From Brackets to Braces in Swift: Constants and Comments

Some Swift Code
Some Swift Code

In this series of posts, I’m going to explain much of Apple’s new Swift programming language. It assumes you have no earlier programming knowledge or need to brush up on a few concepts to get things working.

Since the Publication of the Book The C Programming Language by Kernigan and Ritchie many decades ago, everyone starts a tutorial with the program Hello World, which prints the phrase Hello World to the console. In C, that took a little work, and so was valuable. But println("Hello World") is so boring I thought I’d start with something a bit bigger and dissect it:

        /* -------------------
        Our first program
        /*Created 2014 June 06*/
        by Steven J. Lipton

        ----------------------  */
        //constant declarations
        let pi = 3.1415926
        let z = 5.0
        let area = pi * z * z  //formula as constant

        //printing
        println("We like Pizza! ")
        print("The area of a pizza ")
        print("Can be calculated  by the formula ")
        print("pi * z * z = a\n")
        println(" A \(z * 2) inch Pizza has an area of \(area) square inches")

If we were to run this, it would produce the following output on the console:

We like Pizza!
The area of a pizza Can be calculated by the formula pi * z * z = a
A 10.0 inch Pizza has an area of 78.539815 square inches

Let’s look at this piece by piece and see what is happening.

Comments

Comments are code that the computer ignores. It is a way to document code within the code. When we need to tell people who might read this code what it does, we document with comments. However there is another use of comments which Swift does remarkably well.

Lines 1-6 is a multiple line comment. Multiple line comments start with the characters /* and end with the characters */ They can be several lines long, as in this case. Many programming languages like C and Java have this feature. Longer comments and identifying information use multiple line comments. Swift takes multiple line comments one step further with a feature many developers will love: nested comments. In many computer languages line 3 would cause an error, but Swift will not complain about this. Developers use multiple line comments to comment out parts of code they would otherwise delete. Commenting keeps the code handy if the deletion is a mistake. Commented out code also documents there was a change to the code. Nested comments permit  to comment out already commented code.

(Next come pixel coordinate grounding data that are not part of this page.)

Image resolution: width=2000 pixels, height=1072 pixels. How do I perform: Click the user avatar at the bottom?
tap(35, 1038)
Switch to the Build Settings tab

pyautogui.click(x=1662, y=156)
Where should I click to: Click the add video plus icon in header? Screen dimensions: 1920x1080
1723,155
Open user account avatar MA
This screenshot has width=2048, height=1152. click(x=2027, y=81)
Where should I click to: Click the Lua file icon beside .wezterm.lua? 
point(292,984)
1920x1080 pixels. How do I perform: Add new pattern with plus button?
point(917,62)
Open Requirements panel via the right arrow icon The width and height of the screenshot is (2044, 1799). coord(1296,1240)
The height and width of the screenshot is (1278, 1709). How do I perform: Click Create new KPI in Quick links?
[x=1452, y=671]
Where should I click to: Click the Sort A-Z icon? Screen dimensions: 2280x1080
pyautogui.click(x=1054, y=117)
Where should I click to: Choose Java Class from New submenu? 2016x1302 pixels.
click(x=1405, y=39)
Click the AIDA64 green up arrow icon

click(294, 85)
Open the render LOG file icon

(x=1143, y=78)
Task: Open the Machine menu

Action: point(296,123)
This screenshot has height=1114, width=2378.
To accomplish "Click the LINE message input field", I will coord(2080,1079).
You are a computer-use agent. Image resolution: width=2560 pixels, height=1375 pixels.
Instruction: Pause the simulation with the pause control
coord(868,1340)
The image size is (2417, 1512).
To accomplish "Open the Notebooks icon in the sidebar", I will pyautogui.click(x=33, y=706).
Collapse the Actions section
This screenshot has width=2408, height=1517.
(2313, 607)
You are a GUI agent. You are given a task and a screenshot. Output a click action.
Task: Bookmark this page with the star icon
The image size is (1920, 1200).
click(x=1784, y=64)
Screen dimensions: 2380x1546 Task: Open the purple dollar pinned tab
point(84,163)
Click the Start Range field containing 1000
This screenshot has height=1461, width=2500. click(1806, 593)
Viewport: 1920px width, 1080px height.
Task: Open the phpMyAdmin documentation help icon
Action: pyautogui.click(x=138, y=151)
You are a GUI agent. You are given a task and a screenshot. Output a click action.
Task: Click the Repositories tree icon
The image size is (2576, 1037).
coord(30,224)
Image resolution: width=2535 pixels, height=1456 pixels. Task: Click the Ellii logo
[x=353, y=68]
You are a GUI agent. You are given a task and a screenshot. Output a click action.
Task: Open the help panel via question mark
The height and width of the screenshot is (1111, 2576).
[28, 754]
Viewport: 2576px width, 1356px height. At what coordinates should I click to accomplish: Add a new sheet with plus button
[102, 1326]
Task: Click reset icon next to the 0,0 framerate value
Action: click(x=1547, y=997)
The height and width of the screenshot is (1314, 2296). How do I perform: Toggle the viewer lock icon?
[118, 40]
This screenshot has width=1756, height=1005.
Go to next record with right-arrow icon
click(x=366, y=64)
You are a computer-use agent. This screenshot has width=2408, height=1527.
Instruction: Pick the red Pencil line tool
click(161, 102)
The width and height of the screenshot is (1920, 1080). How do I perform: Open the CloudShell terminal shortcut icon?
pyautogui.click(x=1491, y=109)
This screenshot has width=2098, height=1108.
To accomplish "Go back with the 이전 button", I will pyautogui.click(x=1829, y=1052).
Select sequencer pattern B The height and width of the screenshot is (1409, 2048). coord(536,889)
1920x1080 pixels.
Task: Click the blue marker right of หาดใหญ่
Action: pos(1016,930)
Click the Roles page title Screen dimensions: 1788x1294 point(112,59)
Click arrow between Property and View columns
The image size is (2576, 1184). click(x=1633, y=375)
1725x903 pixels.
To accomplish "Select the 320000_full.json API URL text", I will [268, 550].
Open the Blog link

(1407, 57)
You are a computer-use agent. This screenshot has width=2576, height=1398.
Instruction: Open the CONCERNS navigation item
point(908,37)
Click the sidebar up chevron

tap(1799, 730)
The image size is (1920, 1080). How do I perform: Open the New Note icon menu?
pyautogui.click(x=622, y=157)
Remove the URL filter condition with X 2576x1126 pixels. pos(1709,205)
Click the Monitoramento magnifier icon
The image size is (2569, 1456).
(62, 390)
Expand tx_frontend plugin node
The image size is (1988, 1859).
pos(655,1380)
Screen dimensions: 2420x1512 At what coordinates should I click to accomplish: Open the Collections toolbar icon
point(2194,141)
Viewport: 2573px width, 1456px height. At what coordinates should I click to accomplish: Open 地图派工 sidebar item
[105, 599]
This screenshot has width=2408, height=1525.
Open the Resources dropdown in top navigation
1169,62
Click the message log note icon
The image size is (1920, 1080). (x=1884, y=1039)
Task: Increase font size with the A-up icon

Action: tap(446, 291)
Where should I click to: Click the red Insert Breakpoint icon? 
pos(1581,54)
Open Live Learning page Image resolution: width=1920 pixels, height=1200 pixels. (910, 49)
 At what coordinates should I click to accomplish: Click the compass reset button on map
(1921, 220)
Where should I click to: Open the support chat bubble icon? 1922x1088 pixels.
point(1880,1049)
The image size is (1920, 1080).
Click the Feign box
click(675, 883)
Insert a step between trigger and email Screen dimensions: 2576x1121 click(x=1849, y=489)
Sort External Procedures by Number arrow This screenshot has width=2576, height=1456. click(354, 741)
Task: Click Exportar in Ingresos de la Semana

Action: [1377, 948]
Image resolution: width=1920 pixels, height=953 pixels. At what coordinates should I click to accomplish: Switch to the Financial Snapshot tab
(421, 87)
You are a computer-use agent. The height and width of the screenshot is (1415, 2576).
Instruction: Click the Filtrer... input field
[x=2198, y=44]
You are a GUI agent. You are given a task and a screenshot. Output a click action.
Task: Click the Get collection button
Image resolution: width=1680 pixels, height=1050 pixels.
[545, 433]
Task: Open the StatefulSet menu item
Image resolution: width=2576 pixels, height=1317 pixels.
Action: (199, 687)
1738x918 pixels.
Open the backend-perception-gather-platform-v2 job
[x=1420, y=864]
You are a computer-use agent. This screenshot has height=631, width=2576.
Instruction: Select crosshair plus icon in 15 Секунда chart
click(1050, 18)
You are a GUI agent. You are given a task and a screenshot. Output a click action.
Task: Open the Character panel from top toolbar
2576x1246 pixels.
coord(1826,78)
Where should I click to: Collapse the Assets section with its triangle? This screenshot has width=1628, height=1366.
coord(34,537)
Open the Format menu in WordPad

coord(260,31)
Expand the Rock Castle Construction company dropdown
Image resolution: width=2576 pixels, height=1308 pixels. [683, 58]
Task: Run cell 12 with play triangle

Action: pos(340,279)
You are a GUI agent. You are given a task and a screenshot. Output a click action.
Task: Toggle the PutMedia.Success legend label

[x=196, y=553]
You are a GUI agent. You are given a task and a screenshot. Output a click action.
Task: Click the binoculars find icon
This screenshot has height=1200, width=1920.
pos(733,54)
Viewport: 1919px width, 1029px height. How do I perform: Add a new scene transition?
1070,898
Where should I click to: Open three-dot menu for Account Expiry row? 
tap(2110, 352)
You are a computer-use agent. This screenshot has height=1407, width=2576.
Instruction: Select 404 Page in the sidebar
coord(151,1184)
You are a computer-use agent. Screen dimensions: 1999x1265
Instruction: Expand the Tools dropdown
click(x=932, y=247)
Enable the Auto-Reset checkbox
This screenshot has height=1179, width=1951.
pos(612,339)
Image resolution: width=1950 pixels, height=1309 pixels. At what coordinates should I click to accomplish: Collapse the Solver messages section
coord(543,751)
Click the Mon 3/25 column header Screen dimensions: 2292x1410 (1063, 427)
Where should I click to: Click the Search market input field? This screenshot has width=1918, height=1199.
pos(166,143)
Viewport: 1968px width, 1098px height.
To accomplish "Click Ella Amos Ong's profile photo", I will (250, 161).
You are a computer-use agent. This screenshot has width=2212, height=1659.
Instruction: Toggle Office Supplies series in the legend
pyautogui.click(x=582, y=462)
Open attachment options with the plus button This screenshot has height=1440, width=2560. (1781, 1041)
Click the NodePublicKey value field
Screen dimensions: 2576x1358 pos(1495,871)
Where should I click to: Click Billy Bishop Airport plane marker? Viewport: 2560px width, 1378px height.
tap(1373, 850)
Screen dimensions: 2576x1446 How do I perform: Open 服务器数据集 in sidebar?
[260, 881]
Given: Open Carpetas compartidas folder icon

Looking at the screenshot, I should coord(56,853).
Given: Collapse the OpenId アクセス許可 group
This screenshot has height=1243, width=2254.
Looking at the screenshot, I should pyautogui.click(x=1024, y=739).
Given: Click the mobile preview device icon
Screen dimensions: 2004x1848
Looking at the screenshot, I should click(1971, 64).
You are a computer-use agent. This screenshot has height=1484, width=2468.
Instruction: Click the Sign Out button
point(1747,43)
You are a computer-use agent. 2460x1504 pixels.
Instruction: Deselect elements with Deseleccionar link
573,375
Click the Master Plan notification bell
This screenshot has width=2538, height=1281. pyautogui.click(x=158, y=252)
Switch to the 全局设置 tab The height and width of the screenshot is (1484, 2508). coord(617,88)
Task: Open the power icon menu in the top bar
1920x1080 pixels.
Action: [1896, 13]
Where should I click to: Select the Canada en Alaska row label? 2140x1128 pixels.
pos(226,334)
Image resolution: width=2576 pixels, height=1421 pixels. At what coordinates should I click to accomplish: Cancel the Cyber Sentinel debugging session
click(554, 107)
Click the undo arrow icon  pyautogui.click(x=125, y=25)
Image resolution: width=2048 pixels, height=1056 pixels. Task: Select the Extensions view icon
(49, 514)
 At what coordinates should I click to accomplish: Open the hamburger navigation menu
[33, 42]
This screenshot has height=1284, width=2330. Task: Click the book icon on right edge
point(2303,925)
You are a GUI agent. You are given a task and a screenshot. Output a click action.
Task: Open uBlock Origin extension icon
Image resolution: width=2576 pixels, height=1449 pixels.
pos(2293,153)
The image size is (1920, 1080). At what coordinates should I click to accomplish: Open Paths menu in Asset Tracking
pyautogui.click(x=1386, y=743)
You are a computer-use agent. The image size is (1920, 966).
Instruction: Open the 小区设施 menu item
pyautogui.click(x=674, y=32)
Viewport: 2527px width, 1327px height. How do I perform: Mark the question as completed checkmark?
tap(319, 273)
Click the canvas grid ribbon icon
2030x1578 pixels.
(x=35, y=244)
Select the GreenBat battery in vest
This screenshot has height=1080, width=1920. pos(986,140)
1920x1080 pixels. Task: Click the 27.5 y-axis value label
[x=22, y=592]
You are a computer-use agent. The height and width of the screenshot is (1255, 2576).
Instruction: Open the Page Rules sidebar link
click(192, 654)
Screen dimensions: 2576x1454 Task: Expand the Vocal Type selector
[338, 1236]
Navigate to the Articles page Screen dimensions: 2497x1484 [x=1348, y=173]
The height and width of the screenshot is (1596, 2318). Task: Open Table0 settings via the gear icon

Line 7 is a singe line comment. The character sequence // marks the beginning of a comment. The end of the current line marks the end of the comment. Like line 7 and 12, single line comments are an entire line of code. Single line comments can appear at the end a line of code, such as line 10.

Constants

Frequently, we need a value for something, like the size of a pizza. We can say we have a 10-inch diameter pizza. That would have a slice size of 5.0 inches, the radius of the pizza. We might make calculations with this number several times in our application, but it does not change. We might however tweak the application at some point to change to a 8-inch radius. Instead of changing every 5 to a 8, it is easier to change the value in one place and use a symbol for radius. We call such a symbol a constant. In our code lines 8 and 9, we declare a constant using the word let, followed by the word that will represent the constant, then an equals sign, then a value. In our example line 8, we declare a constant pi, which will stand for our value of pi, used for computing things with circles. We also declare z  as a constant in line 9 which is the radius of the pizza. In lines 11 and 22, we use z to compute values. Instead of changing the values, we can just change z in line 9.

Output to the Console

While Swift is still in beta, we cannot send our results to a user interface. The print function, which prints to the console is our only output right now. This function comes in two varieties println() and print(). The most common type is println like line 13 above telling the world println("We like Pizza! ") . The println() function will take the part in between quotes, called a string and print it to the console. After println prints to the console, it moves to print the next string on the beginning of the next line, referred to as a carriage-return or a newline.

The print() function in line 14 through 16 does exactly the same thing as println, but without the newline. The next print or println prints directly after the last thing printed.  The output for each of these is on the same line, not the next line like println in line 13. Line 16 is slightly different. At the end of the string is the characters \n Sequences starting with the backslash character \are escape sequences. Escape sequences allow printing of things we otherwise could not print in a string. One of the most important of the escape sequences is \n, which is the newline character. It tells print to go to a new line. Therefore print(" \n") and println(" ") are identical in function. As we get more sophisticated we will find situations where \n becomes very handy to use instead of println().

Line 17 has a very important use of the escape sequence. Strings do not do calculations or accept numbers: they are just sequences of characters. What if, like line 17, we want to find the diameter and area of a pizza and print it out? Swift has string interpolation, which inserts numbers into a string. Place the number in parentheses after the backslash and swift will make it part of the string. In line 17, we add the constant area and the calculation z*2 to the string, which prints out with the correct numbers.